[WHAT TO PRODUCE]
Look through the entries below for the string "folder", and copy each line where it is found.

(Records excerpted from a collection)

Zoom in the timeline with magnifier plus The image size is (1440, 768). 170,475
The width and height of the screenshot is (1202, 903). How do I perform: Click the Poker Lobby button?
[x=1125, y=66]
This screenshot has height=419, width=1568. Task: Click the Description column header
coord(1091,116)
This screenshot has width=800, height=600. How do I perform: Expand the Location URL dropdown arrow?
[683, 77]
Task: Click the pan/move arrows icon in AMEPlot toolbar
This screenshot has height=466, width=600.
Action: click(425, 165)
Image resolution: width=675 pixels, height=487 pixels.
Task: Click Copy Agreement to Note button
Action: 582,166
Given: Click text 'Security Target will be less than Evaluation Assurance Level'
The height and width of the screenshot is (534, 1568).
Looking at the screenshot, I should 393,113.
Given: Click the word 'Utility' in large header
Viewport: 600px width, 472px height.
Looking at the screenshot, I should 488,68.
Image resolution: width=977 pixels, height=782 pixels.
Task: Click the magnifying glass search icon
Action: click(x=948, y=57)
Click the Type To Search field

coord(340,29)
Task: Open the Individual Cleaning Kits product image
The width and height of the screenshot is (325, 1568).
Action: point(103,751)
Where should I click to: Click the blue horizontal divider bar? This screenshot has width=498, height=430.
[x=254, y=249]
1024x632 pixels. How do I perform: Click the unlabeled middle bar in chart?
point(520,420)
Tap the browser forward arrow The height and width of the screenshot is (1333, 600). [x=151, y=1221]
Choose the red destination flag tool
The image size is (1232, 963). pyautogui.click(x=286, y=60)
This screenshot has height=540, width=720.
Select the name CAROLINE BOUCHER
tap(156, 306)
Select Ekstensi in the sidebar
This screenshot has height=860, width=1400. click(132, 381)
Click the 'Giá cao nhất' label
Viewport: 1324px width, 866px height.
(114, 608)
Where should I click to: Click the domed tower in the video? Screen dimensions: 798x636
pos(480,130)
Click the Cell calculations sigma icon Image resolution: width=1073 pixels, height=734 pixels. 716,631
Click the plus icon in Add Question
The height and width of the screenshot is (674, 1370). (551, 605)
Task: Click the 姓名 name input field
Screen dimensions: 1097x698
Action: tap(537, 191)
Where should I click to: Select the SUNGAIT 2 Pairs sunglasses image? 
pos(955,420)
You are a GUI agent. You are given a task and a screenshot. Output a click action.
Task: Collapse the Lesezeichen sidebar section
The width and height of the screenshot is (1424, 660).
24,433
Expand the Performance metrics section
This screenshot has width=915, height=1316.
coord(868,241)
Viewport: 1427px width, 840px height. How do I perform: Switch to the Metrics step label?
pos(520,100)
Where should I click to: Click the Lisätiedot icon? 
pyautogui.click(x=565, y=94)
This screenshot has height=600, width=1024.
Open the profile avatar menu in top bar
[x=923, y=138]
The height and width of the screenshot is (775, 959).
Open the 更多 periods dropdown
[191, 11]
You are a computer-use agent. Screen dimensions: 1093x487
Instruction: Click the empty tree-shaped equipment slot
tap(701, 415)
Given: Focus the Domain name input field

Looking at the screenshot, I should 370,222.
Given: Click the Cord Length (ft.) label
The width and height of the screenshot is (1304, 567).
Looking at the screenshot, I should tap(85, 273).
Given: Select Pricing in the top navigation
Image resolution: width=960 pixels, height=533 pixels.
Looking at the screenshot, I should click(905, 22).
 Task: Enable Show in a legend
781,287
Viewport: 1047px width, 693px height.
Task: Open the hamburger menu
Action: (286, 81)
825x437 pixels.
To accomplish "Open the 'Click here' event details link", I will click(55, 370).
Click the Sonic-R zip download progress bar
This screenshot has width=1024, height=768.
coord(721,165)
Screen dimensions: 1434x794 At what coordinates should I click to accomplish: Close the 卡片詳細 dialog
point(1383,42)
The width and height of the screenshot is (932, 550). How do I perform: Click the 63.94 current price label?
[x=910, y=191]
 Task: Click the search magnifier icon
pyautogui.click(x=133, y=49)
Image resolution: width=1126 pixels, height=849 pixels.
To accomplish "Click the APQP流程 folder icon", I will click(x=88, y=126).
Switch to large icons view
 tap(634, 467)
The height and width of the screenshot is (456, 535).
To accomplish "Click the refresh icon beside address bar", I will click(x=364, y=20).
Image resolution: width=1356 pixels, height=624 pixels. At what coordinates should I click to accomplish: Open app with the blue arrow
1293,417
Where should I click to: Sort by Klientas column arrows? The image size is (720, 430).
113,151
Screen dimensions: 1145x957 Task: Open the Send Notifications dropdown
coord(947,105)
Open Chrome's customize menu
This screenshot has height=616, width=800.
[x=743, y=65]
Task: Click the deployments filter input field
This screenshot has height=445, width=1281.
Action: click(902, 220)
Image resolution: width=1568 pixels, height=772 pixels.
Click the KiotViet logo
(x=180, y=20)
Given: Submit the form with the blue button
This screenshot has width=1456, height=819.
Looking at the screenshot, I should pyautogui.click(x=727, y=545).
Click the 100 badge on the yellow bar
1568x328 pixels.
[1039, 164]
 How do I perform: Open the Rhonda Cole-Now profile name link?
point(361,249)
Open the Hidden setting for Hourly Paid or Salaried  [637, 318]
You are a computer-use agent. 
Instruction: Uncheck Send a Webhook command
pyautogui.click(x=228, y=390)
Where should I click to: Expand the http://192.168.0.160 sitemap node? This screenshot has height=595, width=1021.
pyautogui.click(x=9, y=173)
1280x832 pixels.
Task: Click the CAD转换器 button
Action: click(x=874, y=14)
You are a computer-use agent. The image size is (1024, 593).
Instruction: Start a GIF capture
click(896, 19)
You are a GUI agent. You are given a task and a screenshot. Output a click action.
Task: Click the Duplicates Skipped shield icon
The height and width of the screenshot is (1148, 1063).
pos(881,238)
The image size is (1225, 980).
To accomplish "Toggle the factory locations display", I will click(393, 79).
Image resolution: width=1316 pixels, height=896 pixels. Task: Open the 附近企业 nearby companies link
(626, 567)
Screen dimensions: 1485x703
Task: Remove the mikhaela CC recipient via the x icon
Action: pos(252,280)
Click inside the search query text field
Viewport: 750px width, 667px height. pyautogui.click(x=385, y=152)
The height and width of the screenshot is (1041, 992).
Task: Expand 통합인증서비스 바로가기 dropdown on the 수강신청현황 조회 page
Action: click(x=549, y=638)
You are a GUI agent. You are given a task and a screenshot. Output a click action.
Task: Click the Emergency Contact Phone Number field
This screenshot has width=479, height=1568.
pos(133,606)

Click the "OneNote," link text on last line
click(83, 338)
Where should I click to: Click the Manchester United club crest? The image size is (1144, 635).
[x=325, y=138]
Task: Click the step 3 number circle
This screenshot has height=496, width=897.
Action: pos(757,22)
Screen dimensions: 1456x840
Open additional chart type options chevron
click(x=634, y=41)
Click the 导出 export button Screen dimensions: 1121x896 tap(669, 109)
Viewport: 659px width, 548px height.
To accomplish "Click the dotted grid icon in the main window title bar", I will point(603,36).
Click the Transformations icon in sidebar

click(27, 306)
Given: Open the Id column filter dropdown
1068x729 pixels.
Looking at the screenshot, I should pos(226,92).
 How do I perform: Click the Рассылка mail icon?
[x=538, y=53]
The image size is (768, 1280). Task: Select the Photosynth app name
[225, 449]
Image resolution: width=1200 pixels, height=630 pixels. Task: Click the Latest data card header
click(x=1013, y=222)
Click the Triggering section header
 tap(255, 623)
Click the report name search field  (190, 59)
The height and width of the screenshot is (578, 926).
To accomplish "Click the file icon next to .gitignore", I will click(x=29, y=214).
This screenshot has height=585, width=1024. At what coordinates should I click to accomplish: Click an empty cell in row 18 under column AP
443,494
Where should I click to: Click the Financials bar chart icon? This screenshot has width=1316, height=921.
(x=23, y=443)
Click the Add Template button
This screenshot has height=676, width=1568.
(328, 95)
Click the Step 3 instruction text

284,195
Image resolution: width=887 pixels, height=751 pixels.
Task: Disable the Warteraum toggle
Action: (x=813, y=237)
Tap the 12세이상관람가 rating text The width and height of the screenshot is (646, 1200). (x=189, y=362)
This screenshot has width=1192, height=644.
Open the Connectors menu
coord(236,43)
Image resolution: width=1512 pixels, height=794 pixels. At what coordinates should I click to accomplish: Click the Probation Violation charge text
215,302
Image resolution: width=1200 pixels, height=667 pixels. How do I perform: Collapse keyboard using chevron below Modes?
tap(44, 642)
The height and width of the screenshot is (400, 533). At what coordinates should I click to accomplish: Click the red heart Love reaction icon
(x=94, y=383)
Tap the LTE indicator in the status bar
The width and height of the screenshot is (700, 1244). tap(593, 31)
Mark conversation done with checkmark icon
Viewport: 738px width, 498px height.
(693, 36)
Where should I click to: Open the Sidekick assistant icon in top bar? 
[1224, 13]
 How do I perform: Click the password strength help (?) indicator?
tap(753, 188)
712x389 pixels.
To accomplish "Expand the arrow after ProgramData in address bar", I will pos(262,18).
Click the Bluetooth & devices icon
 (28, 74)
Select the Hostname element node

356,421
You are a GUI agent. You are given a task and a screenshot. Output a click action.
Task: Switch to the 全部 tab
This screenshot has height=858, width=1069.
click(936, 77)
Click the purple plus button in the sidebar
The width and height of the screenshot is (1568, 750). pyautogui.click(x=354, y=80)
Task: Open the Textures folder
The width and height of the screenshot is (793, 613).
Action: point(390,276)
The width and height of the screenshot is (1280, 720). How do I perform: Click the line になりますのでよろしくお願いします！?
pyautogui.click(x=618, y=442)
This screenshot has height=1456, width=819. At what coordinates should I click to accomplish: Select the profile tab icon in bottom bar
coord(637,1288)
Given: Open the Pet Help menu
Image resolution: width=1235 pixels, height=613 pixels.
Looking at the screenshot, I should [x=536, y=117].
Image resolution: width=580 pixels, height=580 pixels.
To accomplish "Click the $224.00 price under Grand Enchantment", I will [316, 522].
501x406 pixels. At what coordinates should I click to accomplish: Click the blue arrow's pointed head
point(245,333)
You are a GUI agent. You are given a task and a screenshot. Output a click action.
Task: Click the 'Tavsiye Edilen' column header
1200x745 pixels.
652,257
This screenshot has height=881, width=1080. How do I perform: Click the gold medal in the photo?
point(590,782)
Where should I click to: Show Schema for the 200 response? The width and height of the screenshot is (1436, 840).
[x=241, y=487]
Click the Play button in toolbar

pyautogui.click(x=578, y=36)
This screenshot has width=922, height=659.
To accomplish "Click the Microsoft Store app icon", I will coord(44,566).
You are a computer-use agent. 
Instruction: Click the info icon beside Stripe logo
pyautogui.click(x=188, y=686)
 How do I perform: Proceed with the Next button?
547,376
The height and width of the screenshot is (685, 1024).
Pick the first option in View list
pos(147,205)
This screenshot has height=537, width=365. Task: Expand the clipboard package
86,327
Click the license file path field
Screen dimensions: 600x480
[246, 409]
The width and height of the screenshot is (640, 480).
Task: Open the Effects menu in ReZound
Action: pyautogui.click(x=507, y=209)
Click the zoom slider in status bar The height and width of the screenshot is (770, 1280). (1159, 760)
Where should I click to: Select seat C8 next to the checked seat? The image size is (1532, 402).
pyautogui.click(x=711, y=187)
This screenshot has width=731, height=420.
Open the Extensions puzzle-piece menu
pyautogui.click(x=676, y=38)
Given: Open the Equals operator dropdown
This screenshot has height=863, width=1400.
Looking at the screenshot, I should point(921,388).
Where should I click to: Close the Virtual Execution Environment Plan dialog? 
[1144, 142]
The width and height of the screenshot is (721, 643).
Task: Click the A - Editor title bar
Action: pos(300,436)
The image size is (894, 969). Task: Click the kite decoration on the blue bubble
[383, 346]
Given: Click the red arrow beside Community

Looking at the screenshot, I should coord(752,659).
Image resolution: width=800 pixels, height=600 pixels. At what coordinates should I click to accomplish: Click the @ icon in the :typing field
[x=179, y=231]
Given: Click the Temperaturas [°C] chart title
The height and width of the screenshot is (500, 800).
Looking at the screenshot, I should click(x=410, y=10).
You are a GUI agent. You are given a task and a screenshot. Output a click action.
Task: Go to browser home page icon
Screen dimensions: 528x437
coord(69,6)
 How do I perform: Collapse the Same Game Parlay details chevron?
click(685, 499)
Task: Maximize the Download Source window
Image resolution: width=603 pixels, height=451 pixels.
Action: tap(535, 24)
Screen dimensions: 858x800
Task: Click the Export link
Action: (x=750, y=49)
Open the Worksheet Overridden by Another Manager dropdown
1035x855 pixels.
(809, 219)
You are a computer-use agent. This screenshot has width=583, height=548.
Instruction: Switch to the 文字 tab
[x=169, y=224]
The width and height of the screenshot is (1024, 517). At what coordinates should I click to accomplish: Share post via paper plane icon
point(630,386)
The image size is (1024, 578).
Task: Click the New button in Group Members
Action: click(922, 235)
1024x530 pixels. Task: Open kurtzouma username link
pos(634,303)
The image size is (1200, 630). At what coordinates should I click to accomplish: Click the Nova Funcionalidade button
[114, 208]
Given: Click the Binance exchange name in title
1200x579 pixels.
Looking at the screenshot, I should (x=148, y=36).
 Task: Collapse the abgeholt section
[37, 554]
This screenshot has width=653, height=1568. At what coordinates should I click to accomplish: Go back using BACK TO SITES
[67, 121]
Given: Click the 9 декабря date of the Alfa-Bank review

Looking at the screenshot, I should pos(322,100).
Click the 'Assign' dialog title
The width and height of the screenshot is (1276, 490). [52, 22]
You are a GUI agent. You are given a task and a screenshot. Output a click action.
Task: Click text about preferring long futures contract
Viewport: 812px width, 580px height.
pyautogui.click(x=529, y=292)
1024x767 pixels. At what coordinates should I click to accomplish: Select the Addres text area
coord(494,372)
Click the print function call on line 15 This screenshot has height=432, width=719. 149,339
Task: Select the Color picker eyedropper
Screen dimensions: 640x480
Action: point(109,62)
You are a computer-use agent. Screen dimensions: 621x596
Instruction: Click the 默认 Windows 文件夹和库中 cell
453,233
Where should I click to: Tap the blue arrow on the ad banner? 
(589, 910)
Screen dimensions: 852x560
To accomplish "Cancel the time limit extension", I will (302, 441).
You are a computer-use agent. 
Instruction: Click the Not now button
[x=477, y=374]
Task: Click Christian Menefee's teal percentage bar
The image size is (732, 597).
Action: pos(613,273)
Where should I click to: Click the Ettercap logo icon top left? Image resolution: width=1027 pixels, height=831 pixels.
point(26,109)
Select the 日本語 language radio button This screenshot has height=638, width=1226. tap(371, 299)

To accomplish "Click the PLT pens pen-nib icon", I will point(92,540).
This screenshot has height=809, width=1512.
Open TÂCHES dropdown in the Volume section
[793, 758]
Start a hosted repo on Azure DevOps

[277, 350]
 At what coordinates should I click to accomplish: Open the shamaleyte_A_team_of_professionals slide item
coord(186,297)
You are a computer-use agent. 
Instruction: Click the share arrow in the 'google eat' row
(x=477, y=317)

[YOUR RESPONSE]
To accomplish "Click the APQP流程 folder icon", I will click(x=88, y=126).
Task: Open the Textures folder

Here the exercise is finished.